>>>
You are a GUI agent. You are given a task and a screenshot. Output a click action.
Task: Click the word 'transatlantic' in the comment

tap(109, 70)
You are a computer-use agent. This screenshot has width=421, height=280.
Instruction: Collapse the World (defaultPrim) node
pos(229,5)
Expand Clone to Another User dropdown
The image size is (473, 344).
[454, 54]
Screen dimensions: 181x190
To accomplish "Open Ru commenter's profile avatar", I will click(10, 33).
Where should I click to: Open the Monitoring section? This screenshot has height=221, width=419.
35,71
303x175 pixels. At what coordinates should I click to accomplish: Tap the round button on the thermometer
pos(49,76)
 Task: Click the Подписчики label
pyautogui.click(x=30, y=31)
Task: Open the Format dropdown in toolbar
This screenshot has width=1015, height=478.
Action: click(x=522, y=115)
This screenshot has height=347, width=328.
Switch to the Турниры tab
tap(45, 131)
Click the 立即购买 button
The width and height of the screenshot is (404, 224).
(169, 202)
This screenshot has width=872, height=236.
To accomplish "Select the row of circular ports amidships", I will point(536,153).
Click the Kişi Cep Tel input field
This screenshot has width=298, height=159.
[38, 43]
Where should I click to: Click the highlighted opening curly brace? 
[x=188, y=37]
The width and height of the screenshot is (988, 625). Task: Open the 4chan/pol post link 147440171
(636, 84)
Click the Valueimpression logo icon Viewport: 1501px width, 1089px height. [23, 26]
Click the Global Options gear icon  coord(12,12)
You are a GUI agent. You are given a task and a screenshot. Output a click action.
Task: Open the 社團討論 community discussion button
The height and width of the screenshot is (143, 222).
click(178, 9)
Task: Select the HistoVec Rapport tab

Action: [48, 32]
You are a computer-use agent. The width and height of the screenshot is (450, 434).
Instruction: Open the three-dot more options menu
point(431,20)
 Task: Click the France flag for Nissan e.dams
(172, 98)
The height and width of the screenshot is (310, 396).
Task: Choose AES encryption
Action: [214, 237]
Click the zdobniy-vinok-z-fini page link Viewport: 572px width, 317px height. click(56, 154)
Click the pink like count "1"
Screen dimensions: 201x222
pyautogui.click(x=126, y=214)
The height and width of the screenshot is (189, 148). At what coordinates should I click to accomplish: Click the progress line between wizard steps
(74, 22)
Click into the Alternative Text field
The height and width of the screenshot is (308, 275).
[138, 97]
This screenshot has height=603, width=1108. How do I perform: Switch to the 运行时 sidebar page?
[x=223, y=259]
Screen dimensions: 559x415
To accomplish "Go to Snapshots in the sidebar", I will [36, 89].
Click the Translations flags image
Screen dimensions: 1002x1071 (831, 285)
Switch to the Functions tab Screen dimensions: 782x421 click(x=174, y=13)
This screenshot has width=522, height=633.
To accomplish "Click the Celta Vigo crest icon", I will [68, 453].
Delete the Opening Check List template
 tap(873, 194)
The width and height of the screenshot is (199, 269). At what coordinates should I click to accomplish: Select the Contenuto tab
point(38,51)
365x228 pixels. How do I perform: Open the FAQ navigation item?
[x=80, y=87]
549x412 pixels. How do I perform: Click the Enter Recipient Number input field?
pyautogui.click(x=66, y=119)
<<<
WORK TO COMPLETE | Nothing but the lines from the one with "Delete the Opening Check List template" through the end of the data above should be repeated, each exactly as it stands.

RESPONSE |
Delete the Opening Check List template
 tap(873, 194)
The width and height of the screenshot is (199, 269). At what coordinates should I click to accomplish: Select the Contenuto tab
point(38,51)
365x228 pixels. How do I perform: Open the FAQ navigation item?
[x=80, y=87]
549x412 pixels. How do I perform: Click the Enter Recipient Number input field?
pyautogui.click(x=66, y=119)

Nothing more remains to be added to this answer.